# The task:
Nothing but the lines from the one containing "The image size is (1024, 600)." to the end of the data should be returned, each exactly as written.

--- Study material ---

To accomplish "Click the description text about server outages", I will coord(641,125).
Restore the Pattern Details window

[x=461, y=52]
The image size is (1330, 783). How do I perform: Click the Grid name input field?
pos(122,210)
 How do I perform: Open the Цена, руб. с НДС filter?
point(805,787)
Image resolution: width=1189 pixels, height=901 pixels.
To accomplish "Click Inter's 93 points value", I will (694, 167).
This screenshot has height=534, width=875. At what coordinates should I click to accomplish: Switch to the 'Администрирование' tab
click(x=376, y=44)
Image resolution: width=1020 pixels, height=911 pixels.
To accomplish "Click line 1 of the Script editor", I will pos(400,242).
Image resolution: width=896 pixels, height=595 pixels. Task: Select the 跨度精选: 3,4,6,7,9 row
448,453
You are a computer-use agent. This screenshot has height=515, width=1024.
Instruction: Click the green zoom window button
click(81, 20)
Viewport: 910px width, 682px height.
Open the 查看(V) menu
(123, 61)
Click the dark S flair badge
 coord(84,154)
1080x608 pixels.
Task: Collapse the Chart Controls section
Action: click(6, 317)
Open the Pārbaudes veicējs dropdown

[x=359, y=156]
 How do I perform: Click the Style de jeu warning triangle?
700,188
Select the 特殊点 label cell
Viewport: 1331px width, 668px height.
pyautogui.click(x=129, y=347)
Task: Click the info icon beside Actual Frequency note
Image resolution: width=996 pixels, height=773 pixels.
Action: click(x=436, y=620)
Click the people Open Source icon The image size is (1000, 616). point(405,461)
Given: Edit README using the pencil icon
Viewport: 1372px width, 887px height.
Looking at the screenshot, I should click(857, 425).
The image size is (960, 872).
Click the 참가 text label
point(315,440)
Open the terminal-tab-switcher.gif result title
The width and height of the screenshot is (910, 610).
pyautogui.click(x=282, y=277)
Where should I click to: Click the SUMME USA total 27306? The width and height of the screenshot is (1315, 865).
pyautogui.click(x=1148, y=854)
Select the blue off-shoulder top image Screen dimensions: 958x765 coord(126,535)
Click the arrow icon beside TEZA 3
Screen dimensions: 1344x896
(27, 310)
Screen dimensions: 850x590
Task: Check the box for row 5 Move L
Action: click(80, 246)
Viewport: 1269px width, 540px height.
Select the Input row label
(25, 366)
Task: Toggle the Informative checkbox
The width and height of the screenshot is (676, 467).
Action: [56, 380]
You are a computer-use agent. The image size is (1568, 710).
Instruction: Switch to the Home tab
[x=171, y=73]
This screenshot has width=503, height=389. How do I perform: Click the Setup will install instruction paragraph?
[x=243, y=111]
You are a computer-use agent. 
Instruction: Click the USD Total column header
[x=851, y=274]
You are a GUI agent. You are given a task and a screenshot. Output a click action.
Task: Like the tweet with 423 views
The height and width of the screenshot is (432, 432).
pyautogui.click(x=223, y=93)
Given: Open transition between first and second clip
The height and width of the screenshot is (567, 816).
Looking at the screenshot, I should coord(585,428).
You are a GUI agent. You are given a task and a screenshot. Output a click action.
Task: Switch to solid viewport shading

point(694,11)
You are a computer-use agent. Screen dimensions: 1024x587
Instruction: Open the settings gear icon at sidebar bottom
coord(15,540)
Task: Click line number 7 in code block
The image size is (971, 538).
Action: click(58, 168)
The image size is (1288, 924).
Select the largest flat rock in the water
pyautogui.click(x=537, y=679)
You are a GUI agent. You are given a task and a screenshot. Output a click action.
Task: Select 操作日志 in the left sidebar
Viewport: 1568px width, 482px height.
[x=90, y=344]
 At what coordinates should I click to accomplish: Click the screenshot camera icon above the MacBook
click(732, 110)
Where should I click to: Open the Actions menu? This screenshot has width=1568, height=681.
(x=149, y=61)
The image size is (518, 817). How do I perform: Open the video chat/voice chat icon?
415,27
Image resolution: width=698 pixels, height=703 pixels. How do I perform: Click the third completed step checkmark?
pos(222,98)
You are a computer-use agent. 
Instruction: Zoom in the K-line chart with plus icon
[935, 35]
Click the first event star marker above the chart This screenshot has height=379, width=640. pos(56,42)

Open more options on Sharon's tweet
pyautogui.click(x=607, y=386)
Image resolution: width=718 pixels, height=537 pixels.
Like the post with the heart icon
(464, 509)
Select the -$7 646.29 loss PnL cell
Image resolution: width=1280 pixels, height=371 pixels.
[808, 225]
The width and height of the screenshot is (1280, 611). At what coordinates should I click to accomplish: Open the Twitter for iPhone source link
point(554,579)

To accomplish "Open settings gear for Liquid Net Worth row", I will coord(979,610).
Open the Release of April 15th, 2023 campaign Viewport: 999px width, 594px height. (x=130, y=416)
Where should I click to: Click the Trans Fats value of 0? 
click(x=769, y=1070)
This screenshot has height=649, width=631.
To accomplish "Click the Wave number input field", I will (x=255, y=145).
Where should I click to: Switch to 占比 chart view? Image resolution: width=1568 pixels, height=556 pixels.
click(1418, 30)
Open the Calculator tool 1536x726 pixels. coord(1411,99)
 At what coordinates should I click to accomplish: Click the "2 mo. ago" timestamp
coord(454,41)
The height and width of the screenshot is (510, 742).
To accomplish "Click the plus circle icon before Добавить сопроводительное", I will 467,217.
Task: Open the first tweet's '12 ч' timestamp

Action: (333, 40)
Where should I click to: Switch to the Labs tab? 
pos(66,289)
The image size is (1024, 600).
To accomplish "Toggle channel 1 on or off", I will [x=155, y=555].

---

# Answer space:
The image size is (1024, 600).
To accomplish "Toggle channel 1 on or off", I will [x=155, y=555].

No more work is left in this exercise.